Over the same period the number of male chefs rose by only 5.9%, while the overall number of chefs across the UK increased by 11.3%.
The figures, drawn from the last five years of data from the Office of National Statistics (ONS) and luxury hospitality recruiter The Change Group, show that one in four chefs in the UK is now female, up from one in five in 2016.
If the rate of growth continues, Change Group believes that women could potentially outnumber men at the pass by 2022.
However, the study found that a gender divide still persists across the industry.

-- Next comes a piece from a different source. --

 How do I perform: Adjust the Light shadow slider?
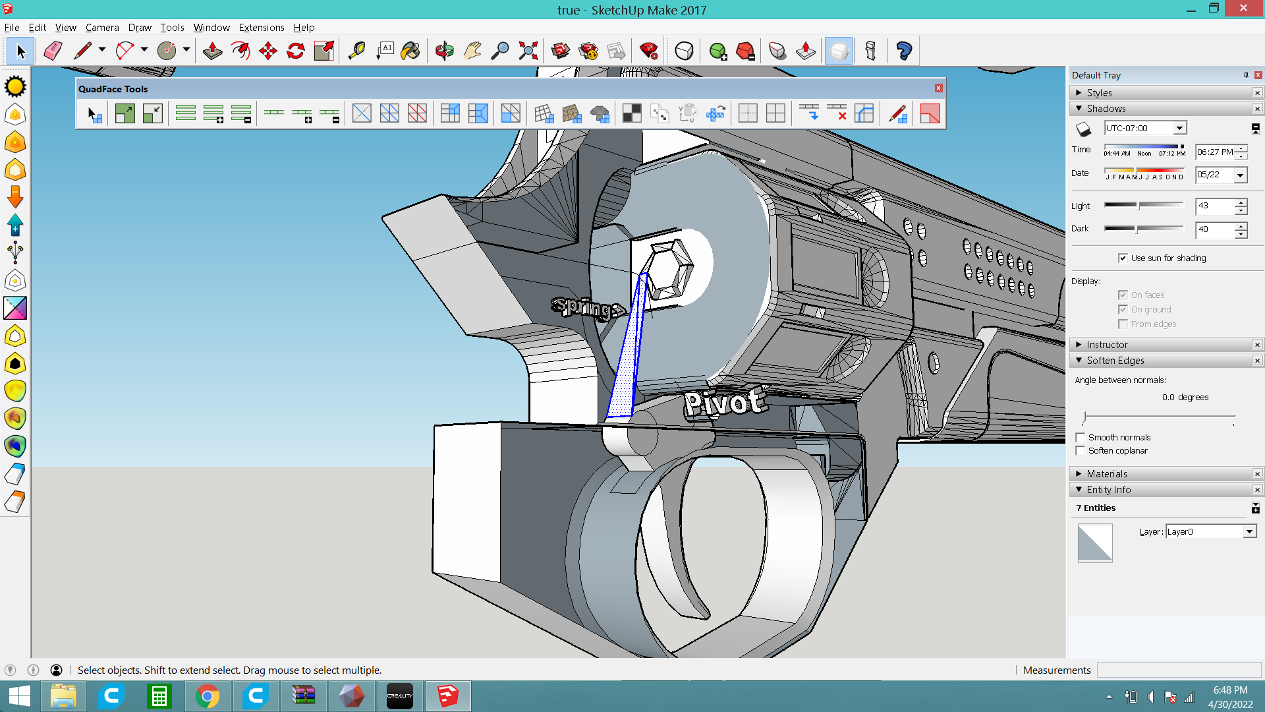(x=1139, y=206)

Although 54% of the hospitality workforce is female, 58% of senior restaurant and catering roles are held by men.
Seven out of ten waiting staff are women, along with three out of five kitchen and catering assistants.
The Change Group says the disparity could be caused by the two thirds of women in the industry choosing to work part-time, compared to one third of men.
“[The rise of female chefs] is certainly a trend that we are seeing in the people that we are placing at London’s top establishments,” says Craig Allen, director of The Change Group.
“However, it is worrying that the majority of senior roles are being taken by men, and also that so many women are working part time. On the one hand, this means that they have more flexibility, which could encourage more women to work in hospitality. Equally, it could also affect the opportunities open to women, as many senior roles are full time.”
Many chefs have spoken about the struggle of juggling the long hours of hospitality work with childcare.
“It must be very hard to work in hospitality and look after a child because of the hours,” says Jenny Warner, head chef of The Thomas Cubitt.
“This is especially true when it comes to senior roles. Heading up a kitchen is a very full time role. How can you be in charge of a kitchen and come and go in order to look after a family? It’s not something that has a simple answer.”
Monica Galetti, chef-patron at Mere, told BigHospitality last year that restaurant employers needed to help parents balance their work with childcare.
“In this day and age women have the choice to choose what suits them and their families, some support from workplaces would go a long way in helping them stay in this amazing industry,” says Galetti.
Last year healthy fast food chain Leon introduced flexible 'parent shifts' to help staff return to work while juggling childcare.